Dans une de ses lettres, adressée aux croyants de la cité de Thessalonique, il écrit : « Que le Dieu de paix vous sanctifie lui-même tout entiers ; et que tout votre être, l’esprit, l’âme et le corps, soit conservé irrépréhensible, lors de l’avènement de notre Seigneur Jésus-Christ ! » (I Thessaloniciens 5 : 23).
Il apparaît ici que Paul identifie bien trois états à la nature humaine : le corps, l’âme et l’esprit.
Mais Paul ne fait pas qu’ajouter un esprit au corps et à son âme. Il n’invente rien. En faisant sienne la division tripartite platonicienne de l’être, qui était alors la référence élitiste de son temps, il ne fait que s’opposer à l’atavique concept de sa famille cultuelle, qui fait de l’homme une créature d’un dieu, un “être animé” c’est-à-dire littéralement un “animal”.
C’est pourquoi il est écrit « J’ai dit en mon cœur, au sujet des fils de l’homme, que Dieu les éprouverait, et qu’eux-mêmes verraient qu’ils ne sont que des bêtes » (Ecclésiaste 3 : 18) et qu’il est dit ailleurs : « Mais l’homme qui est en honneur n’a point de durée, il est semblable aux bêtes que l’on égorge » (Psaumes 49 : 12).

Or si Paul est né juif, il est cependant né dans une cité grecque, à Tarse, patrie du philosophe stoïcien, Zénon.
Citoyen romain, Paul fait indéniablement partie de ces juifs de la diaspora, hellénisés et parfois même paganisés.
Sa langue maternelle n’est pas l’hébreu, ni l’araméen, mais le Grec. Paul était cultuellement juif, mais culturellement grec. Il fut le contemporain de Philon d’Alexandrie, tout à la fois théologien juif et philosophe platonicien.
Paul appartenait à ce temps où le judaïsme hellénistique opérait une tentative de synthèse avec la philosophie grecque. Cela faisait près de 300 ans déjà que la Torah avait été traduite en Grec et qu’à Jérusalem même, le grand-prêtre Jason avait instauré la statue et le culte de Zeus dans le Temple.
Plus largement encore, Paul se trouvait au beau milieu du bouleversement de la pensée sémitique par la philosophie grecque, qui s’était répandue dans les esprits après la conquête d’Alexandre. Bouleversement qui produisit – entre autres – ce qui sera stigmatisé plus tard sous le nom de Gnose.
Ce phénomène spirituel n’était rien d’autre qu’une relecture des traditions religieuses à la lueur de certaines données de la philosophie grecque.
Ré-interprétation qui débouchera sur une distinction ontologique entre la chair et l’esprit.
Entre le dieu démiurgique, ordonnateur de la matière et régenteur du monde, et le vrai Dieu au-delà du monde, dont une fraction déchue, prisonnière du monde en les corps de chairs, se révèle seulement en la conscience humaine, c’est-à-dire l’esprit (Pneuma en Grec, spiritus en Latin).

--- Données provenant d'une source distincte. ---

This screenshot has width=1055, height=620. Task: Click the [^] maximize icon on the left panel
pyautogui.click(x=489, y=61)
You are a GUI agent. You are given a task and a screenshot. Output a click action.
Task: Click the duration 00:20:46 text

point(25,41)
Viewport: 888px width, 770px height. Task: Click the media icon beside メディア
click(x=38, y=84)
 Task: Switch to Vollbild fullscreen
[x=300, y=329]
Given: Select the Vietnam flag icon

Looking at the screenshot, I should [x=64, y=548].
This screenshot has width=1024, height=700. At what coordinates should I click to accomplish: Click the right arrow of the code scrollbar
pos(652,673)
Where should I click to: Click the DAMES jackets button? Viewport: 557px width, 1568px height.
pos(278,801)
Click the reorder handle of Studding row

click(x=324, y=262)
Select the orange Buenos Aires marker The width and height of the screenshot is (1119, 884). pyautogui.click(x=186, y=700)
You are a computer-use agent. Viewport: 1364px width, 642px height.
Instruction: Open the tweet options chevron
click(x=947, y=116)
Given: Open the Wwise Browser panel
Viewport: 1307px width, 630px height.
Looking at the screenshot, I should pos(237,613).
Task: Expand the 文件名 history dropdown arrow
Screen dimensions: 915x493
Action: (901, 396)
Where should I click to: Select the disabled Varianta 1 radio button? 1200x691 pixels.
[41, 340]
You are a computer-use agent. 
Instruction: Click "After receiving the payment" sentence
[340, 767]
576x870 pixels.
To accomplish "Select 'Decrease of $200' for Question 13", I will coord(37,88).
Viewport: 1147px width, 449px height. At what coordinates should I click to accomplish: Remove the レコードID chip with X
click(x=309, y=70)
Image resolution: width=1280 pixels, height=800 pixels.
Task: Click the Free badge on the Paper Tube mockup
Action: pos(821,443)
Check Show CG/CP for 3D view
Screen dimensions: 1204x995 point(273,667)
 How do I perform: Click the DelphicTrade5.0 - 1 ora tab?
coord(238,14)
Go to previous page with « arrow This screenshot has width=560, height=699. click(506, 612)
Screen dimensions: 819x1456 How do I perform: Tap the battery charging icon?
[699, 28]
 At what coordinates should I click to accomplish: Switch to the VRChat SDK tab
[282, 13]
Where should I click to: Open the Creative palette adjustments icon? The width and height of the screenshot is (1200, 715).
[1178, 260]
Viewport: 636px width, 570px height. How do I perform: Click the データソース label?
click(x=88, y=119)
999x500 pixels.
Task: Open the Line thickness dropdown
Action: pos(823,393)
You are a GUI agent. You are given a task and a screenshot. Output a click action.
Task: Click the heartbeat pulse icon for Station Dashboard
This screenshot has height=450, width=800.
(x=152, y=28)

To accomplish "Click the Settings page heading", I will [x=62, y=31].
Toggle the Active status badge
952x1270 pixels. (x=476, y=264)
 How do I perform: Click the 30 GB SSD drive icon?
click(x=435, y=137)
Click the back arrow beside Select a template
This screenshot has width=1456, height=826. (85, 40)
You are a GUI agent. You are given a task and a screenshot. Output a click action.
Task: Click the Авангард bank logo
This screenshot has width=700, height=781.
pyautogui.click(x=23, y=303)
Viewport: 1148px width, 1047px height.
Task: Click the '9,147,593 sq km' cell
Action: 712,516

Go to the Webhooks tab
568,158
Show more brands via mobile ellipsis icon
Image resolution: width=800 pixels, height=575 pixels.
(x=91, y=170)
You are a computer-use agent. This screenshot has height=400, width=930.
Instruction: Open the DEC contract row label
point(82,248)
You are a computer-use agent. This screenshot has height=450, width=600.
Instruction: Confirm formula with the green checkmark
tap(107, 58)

Mais pour mieux comprendre l’impact de la remise en question opérée par la philosophie grecque et par là même, le ressort de la pensée chrétienne, il faut revenir à la pensée platonicienne nourrie de pythagorisme.
Platon explique que l’homme est constitué de deux oppositions, déclinées en trois moteurs.
Une partie qui relève du sensible et du suprasensible : l’epithumia (le ventre, siège du désir), symbolisant les pulsions instinctives (ex : manger, engendrer) ; et le thumos (le cœur, siège des passions), symbolisant les sentiments (ex : l’amour, la haine).
Tandis que le noos (la tête, siège de l’intellect) relève de l’intelligible, du monde des Idées, ou autrement dit celui de Dieu.
Il manifeste la partie divine de l’homme, celle qui a chu du monde intelligible au monde sensible et qui se trouve prisonnière d’un corps tombeau (sôma sêma en Grec).
Plus prégnante sera la chair, plus les murs de la prison seront opaques et plus confuses seront les réminiscences du plérome intelligible.
Comme cette partie de l’homme appartient au monde intelligible, elle préexiste à sa naissance et survivra à sa mort. Elle passe d’un corps à un autre sans jamais périr. Les vivants naissent des morts, écrivait-il.

Soit dit en passant, les sciences cognitives ont démontré la pertinence de la division tripartite platonicienne.
Elles démontrent que l’homme est mu par trois cerveaux bien distincts : un, appelé reptilien, parce qu’il est le propre de cette espèce, il est le siège des instincts.
Un autre est dit mammalien parce qu’il est également le propre des mammifères, il est le siège des émotions.
Et enfin le cortex, cerveau que seuls les hommes possèdent, il est le siège de la raison.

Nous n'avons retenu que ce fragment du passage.